Would be cool if you could adapt the code to that "system". I describe the general way of doing it here: https://github.com/joshday/OnlineStats.jl/issues/40#issuecomment-290209593 . For most code we allow any order array, but it would already be a big improvement to just have code for vectors an matrices

edit: ObsDim is defined in LearnBase.jl here: https://github.com/JuliaML/LearnBase.jl/blob/master/src/LearnBase.jl#L318-L395

abieler commented 7 years ago

Cool. I ll definitely try to adapt to that scheme!
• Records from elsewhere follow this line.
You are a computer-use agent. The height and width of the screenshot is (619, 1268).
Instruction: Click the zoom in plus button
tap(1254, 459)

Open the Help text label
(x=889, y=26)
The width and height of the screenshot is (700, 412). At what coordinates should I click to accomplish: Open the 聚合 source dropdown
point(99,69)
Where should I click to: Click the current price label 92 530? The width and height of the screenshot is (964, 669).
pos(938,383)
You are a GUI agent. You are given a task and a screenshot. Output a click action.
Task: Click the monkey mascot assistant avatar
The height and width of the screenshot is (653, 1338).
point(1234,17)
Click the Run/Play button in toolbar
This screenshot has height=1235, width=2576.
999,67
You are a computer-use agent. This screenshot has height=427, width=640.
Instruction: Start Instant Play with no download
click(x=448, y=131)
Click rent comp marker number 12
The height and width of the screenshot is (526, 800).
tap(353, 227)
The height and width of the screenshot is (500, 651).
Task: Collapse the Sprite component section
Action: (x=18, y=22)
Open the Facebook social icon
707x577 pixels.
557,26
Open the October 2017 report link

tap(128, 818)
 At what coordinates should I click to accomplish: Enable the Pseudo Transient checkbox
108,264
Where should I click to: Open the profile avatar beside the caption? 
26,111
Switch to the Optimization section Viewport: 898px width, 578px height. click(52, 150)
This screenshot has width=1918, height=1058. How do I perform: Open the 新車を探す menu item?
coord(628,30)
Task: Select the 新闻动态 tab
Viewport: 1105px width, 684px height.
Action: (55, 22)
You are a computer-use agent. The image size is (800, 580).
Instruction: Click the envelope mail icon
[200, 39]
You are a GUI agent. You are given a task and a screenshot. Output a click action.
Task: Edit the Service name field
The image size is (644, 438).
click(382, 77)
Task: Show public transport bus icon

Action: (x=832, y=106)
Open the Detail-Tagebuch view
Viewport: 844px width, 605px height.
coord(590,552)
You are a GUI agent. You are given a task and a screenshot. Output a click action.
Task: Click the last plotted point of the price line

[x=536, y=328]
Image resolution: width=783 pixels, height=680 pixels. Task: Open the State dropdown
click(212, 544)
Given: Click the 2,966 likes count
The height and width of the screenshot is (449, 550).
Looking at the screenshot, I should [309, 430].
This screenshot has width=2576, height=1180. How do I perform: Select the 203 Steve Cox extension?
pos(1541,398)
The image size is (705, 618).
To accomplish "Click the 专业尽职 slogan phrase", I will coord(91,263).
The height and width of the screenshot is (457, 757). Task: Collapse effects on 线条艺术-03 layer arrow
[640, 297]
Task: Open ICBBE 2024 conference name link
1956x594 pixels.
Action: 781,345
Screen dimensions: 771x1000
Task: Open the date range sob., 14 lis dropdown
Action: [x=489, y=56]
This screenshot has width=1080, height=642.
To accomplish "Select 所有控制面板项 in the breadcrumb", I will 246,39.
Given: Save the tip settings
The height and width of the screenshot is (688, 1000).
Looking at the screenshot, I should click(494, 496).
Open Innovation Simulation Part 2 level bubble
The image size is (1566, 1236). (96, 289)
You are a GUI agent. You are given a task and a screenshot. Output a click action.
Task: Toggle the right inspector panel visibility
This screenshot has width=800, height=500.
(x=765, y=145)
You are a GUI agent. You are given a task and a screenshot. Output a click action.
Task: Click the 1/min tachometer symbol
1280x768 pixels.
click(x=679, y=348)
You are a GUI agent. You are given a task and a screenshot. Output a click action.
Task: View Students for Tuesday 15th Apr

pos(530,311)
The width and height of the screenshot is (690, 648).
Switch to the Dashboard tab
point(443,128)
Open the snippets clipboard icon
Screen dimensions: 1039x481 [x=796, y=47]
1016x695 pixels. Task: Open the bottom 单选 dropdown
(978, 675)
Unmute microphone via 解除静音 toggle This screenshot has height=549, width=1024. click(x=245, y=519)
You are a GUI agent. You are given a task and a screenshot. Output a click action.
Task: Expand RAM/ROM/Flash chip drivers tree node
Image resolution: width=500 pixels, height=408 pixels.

abieler commented 7 years ago

somewhat like this?

abieler commented 7 years ago

Thanks for the comments, I ll add some tests later on

Evizero commented 7 years ago

This is optional, but if you feel up to it, it would be cool to update the corresponding section in the documentation: https://raw.githubusercontent.com/JuliaML/MLDataUtils.jl/master/docs/data/feature.rst

Evizero commented 7 years ago

lgtm. Ready to merge when you are

Evizero commented 7 years ago

thanks!

abieler commented 7 years ago

thanks for all the comments! also learned about singleton types in the process. :) how do you feel about support for dataframes and datatables? worth looking at or do you want to keep this for arrays only?

Evizero commented 7 years ago

how do you feel about support for dataframes and datatables

I will add a DataFrames dependency in the next update (see dev branch), so I am open to the idea.